Here are the two SQL statements:
SELECT DISTINCT `login` FROM student;
SELECT (SELECT DISTINCT `login`) FROM student;

When there two students have the same name, the first SQL will return one name, but the second SQL will return two same name. That means the keyword DISTINCT plays no roles in the second SQL. Is there some implement error causing this problem?

The followings are machine details:
SQLite version 3.31.1
Ubuntu 20.04

(2) By Richard Hipp (drh) on 2021-04-24 10:58:10 in reply to 1 [link] [source]

This behavior seems correct to me. And PostgreSQL, MySQL, SQL Server, and Oracle all work the same way.
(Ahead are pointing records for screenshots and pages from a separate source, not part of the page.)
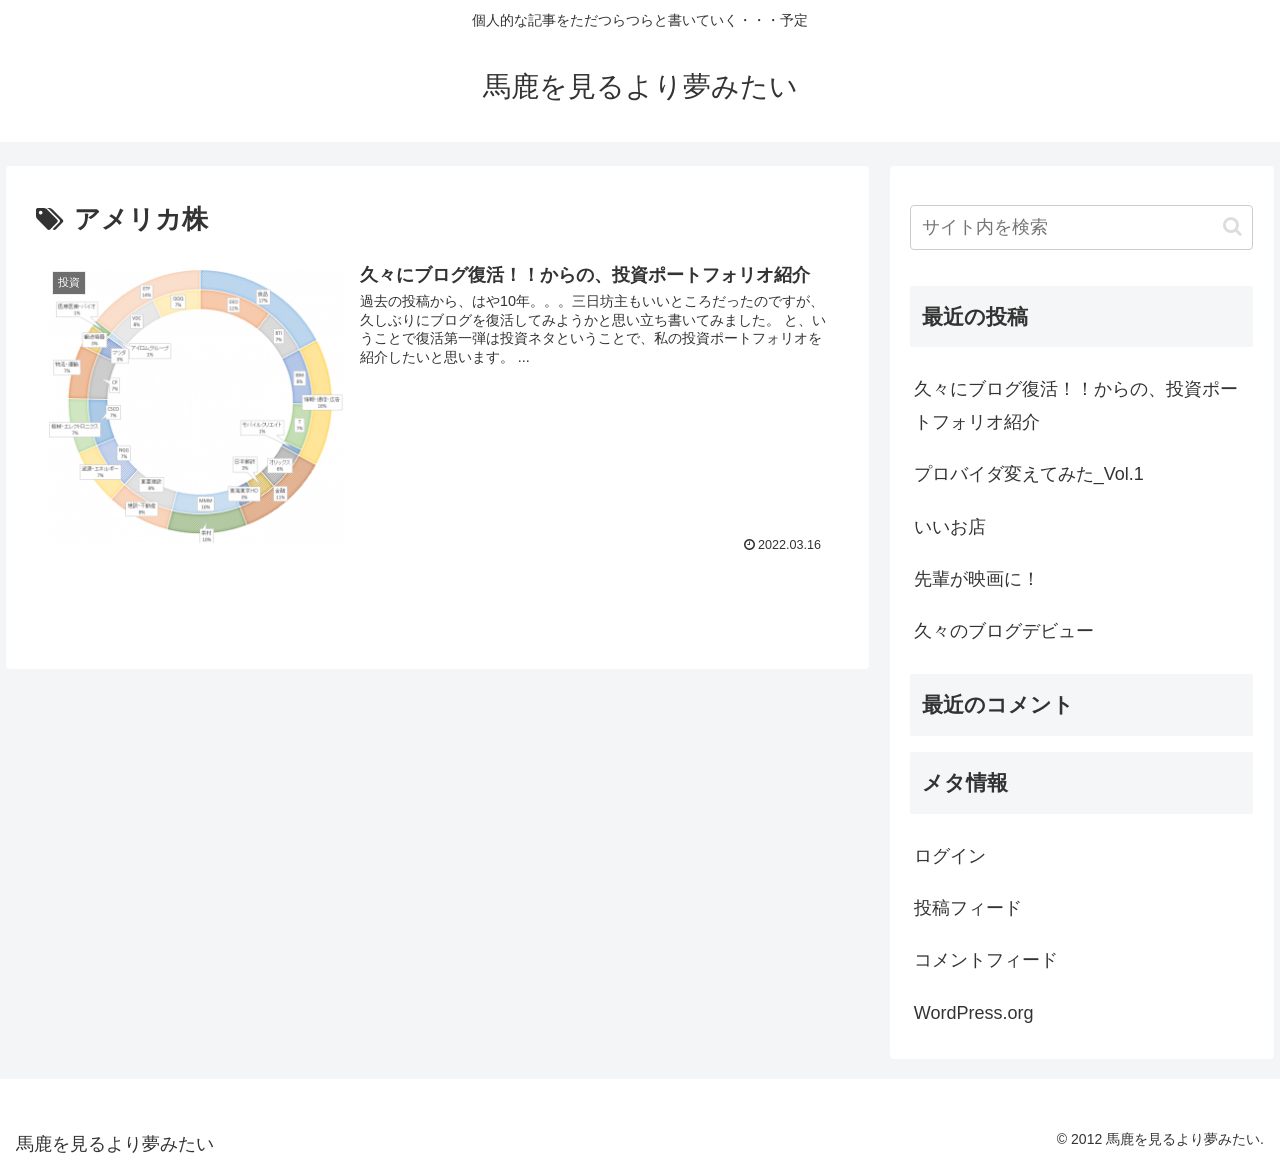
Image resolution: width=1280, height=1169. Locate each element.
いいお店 (950, 527)
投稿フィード (968, 908)
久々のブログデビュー (1004, 631)
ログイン (950, 856)
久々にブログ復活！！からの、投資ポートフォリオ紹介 (1076, 405)
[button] (1232, 226)
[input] (1082, 227)
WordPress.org (974, 1013)
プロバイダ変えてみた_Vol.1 (1029, 474)
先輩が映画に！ (977, 579)
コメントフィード (986, 960)
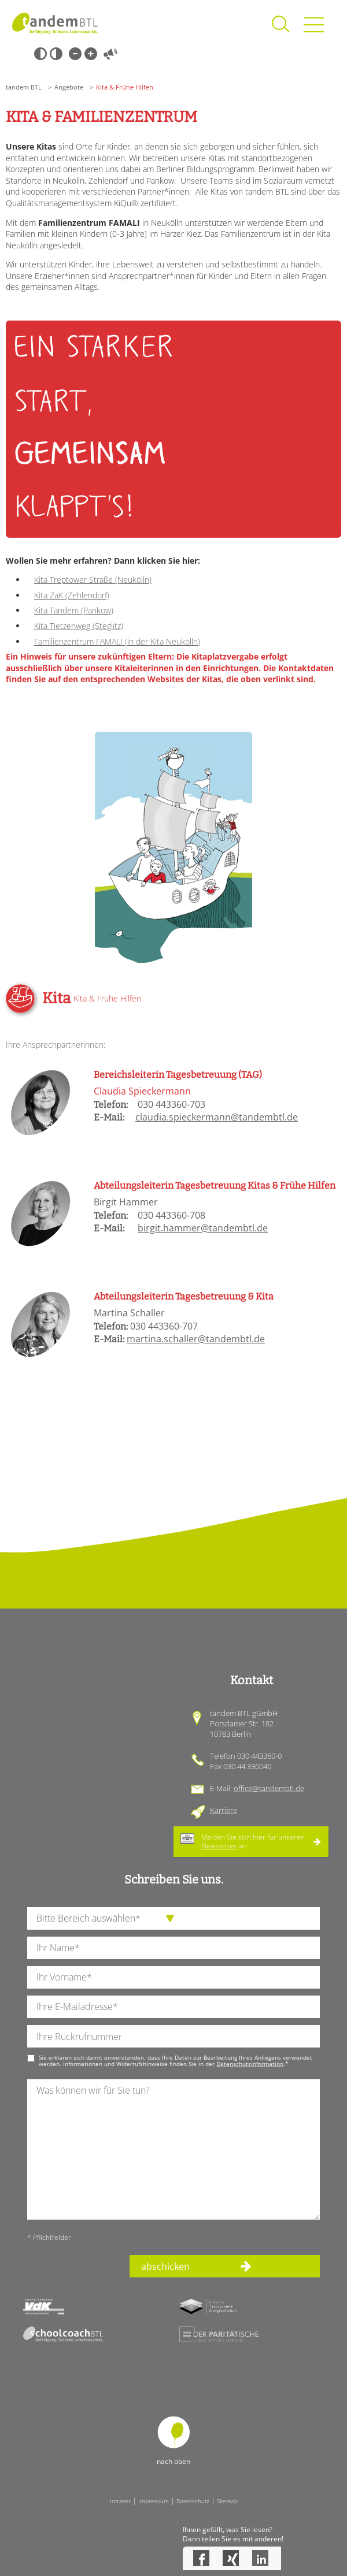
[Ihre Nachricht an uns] (173, 2149)
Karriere (223, 1810)
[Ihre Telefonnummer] (173, 2036)
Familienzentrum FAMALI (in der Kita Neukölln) (117, 641)
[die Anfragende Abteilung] (173, 1918)
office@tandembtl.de (269, 1788)
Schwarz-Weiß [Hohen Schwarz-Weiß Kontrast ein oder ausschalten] (40, 54)
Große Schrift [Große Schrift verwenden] (91, 54)
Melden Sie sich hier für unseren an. (253, 1841)
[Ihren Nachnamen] (173, 1948)
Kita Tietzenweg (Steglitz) (78, 625)
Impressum (153, 2501)
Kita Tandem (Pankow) (73, 610)
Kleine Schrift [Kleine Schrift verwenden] (75, 54)
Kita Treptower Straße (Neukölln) (93, 579)
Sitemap (227, 2501)
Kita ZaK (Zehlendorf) (71, 595)
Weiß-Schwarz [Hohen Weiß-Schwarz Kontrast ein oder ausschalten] (56, 54)
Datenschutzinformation (249, 2064)
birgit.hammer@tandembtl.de (203, 1228)
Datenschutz (192, 2501)
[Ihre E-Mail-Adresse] (173, 2007)
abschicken (165, 2266)
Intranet (120, 2501)
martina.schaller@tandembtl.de (196, 1338)
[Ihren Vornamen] (173, 1977)
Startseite (55, 23)
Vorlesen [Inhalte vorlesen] (110, 54)
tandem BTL (24, 87)
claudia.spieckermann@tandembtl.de (216, 1117)
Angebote (68, 87)
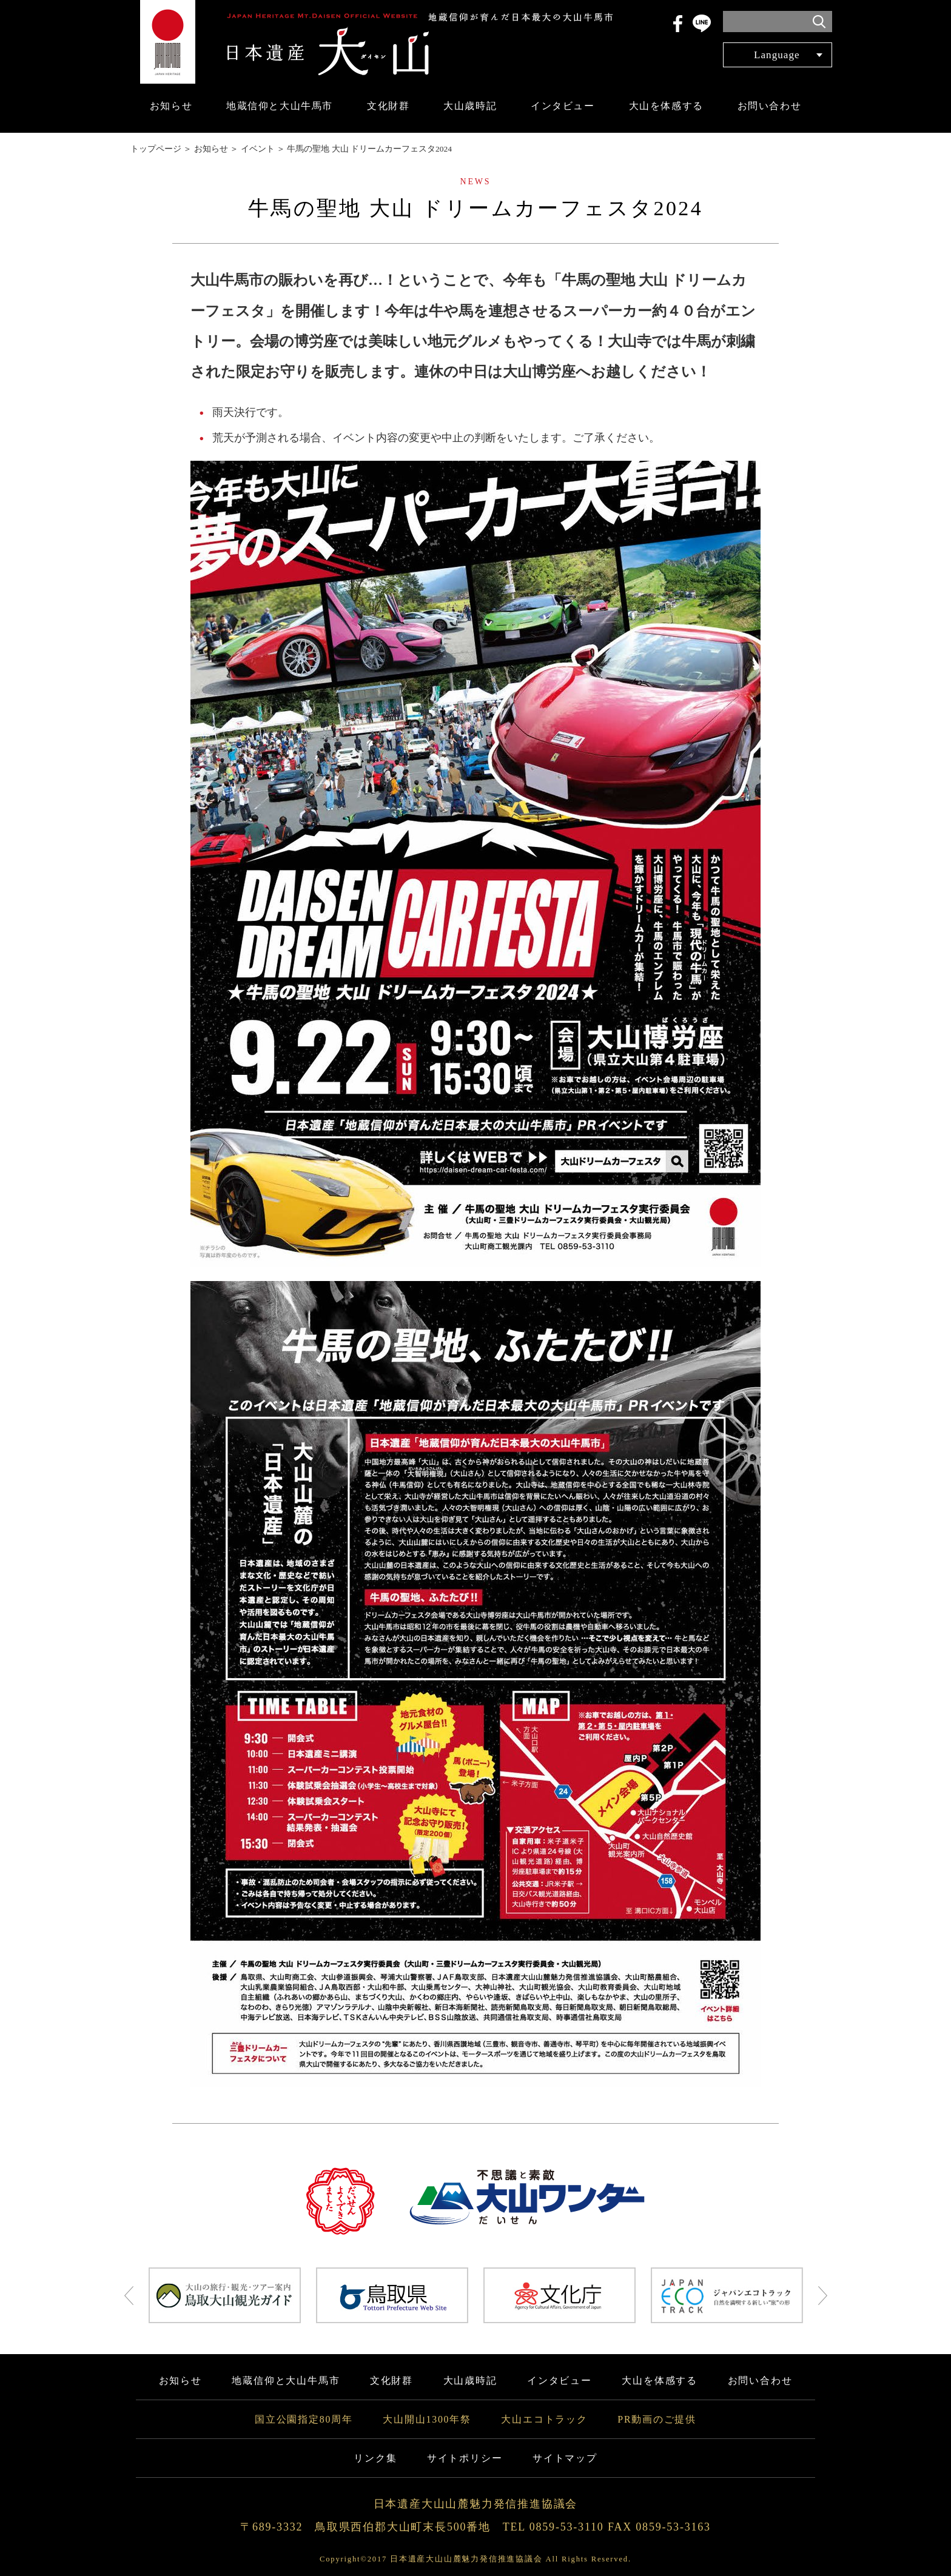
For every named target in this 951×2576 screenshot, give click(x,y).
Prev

(3) By Ryan Smith (cuz) on 2021-04-24 12:26:32 in reply to 1 [source]

This is standard scoping rules. If the field/identifier you reference in the local scope (inner query) doesn't exist in the local scope, then it refers to that of the parent scope (outer query) if it exists - rinse and repeat up to global scope (irrelevant to SQL queries).

Richard already pointed out that this works in most SQL engines as well as SQLite, but it's also prevalent in most programming languages.

A good way to avoid is to always fully qualify inner queries with Aliasing where needed.

(4) By Keith Medcalf (kmedcalf) on 2021-04-24 21:55:55 in reply to 1 [link] [source]

The equivalent statements would be:

SELECT DISTINCT login FROM student;
SELECT DISTINCT (SELECT login) FROM student;
SELECT DISTINCT (SELECT DISTINCT login) FROM student;

In your example you "forgot" to apply DISTINCT to the output rows in the second case, so the output was not DISTINCT (the default is ALL).